• _PROBLEM DESCRIPTION_:
Write out every record below exactly as it stands, leaving the pictures out.

(Collected data entries)
------------------------------------------------------------------------
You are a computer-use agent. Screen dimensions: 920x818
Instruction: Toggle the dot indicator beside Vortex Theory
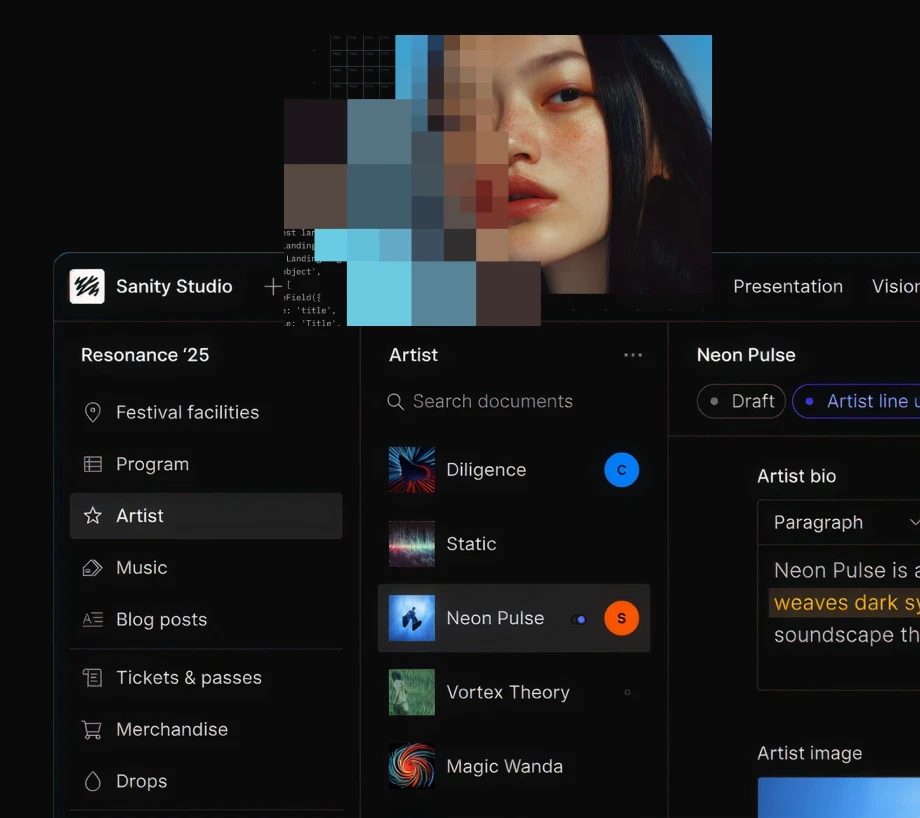[628, 692]
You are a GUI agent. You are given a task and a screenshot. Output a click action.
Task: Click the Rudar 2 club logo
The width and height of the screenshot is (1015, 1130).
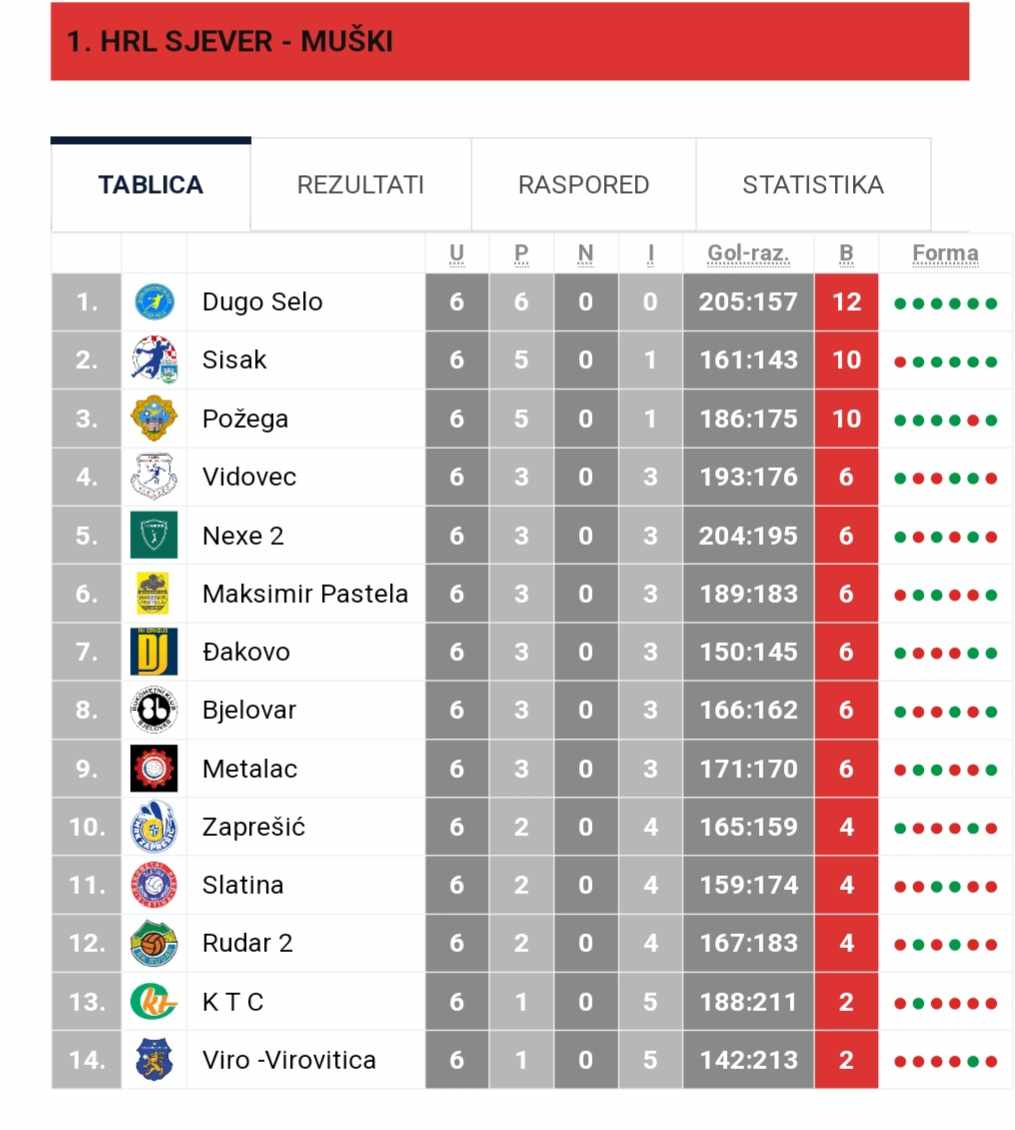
------------------------------------------------------------------------
• _EXERCISE RESPONSE_:
You are a computer-use agent. Screen dimensions: 920x818
Instruction: Toggle the dot indicator beside Vortex Theory
[628, 692]
You are a GUI agent. You are given a task and a screenshot. Output a click action.
Task: Click the Rudar 2 club logo
The width and height of the screenshot is (1015, 1130).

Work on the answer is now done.